Clyde Littlefield

Biographical details
- Born: October 6, 1892 Oil City, Pennsylvania, U.S.
- Died: May 20, 1981 (aged 88) Austin, Texas, U.S.

Playing career

Football
- 1912–1915: Texas

Coaching career (HC unless noted)

Football
- 1920–1926: Texas (assistant)
- 1927–1933: Texas
- 1936–1942: Texas (assistant)
- 1945–1948: Texas (assistant)

Track
- 1920–1961: Texas

Head coaching record
- Overall: 44–18–6 (football)

Accomplishments and honors

Championships
- Football 2 SWC (1928, 1930) Track & Field 25 SWC (1923–1927, 1932–1937, 1940, 1941, 1942, 1944, 1945, 1946, 1950, 1954–1959, 1961)

= Clyde Littlefield =

American sports coach

Clyde Littlefield (October 6, 1892 – May 20, 1981) was an American sports and athletics coach.
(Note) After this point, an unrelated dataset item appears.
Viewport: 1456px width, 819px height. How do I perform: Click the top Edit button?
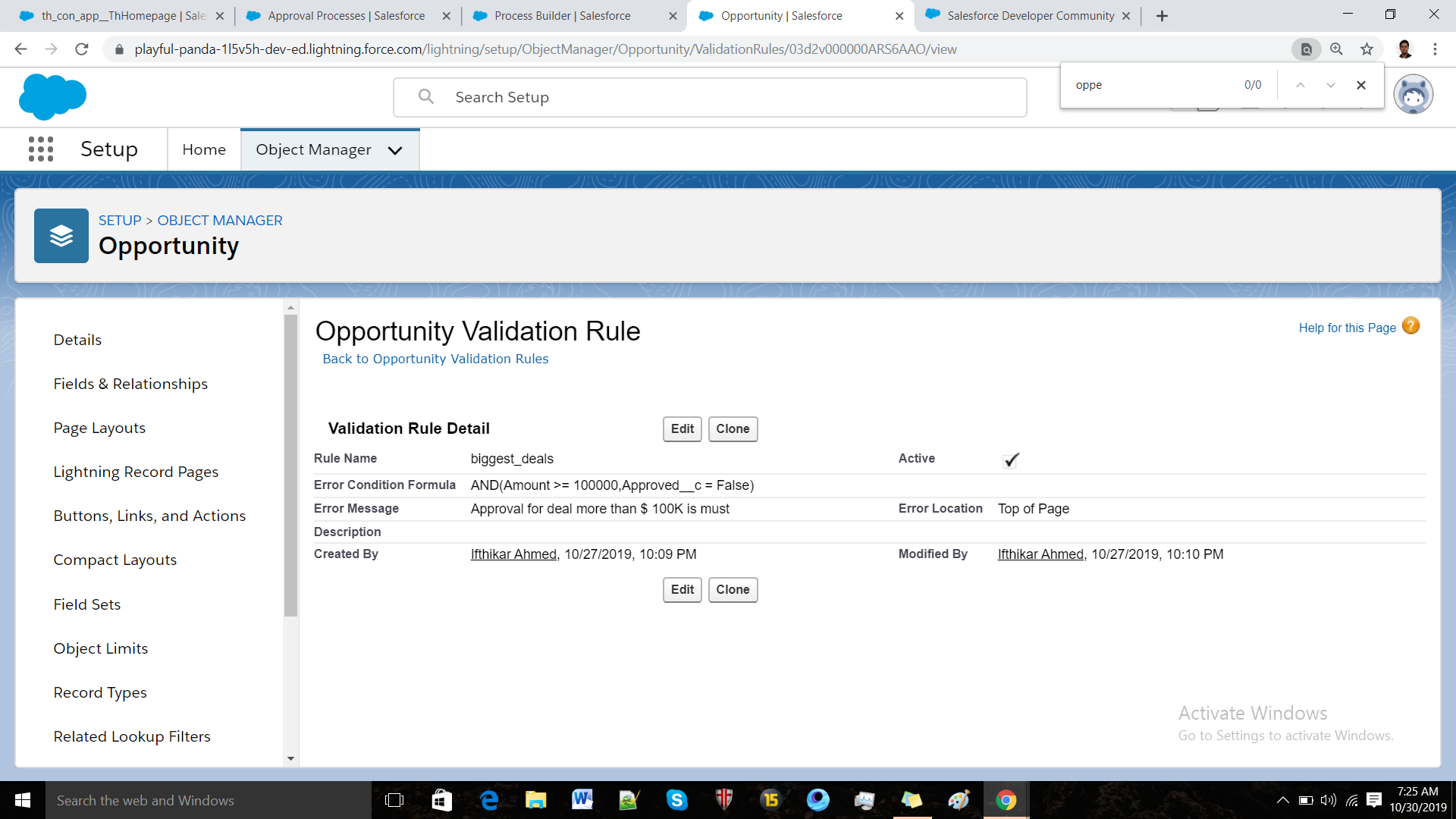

The head track and field coach at The University of Texas from 1920 to 1961 as well as its football coach from 1927 to 1933. In his 41 years at Texas, his athletic teams won 25 Southwest Conference championships and in football the Longhorns had a 44–18–6 record and won two Southwest Conference championships. He was also on the US coaching staff at the 1952 Summer Olympics in Helsinki.
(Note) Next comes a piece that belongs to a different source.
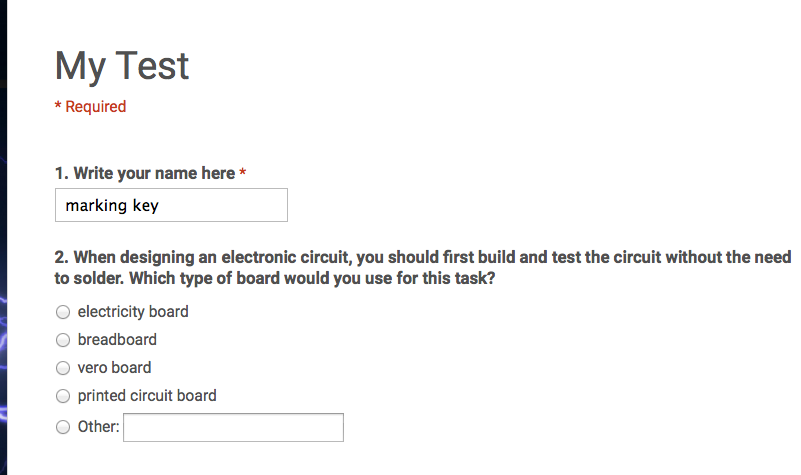This screenshot has height=475, width=801.
Task: Click the 'Which type of board' sentence
Action: pyautogui.click(x=312, y=278)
==Early life and education==
Littlefield was born in Oil City, Pennsylvania, and raised in Sistersville, West Virginia, and Southeast Texas, where he graduated from South Park High School in Beaumont. He then attended Peacock Military Academy in San Antonio and Marshall Training School, and from 1912 to 1916 was a student at the University of Texas, where he earned twelve letters, in football, basketball, and track.

==Coaching career==
Littlefield was head football coach at Greenville High School in Greenville for four years, and then in 1920 returned to the University of Texas as head track coach, freshman football coach, freshman basketball coach, and instructor in physical training. He remained there until 1961, winning 25 Southwest conference championships in track, and also serving as head football coach from 1927 to 1933, during which time the university won two Southwest Conference championships. He served as an instructor of an officers' training corps during World War I and was on the United States track and field coaching staff at the 1952 Helsinki Olympics.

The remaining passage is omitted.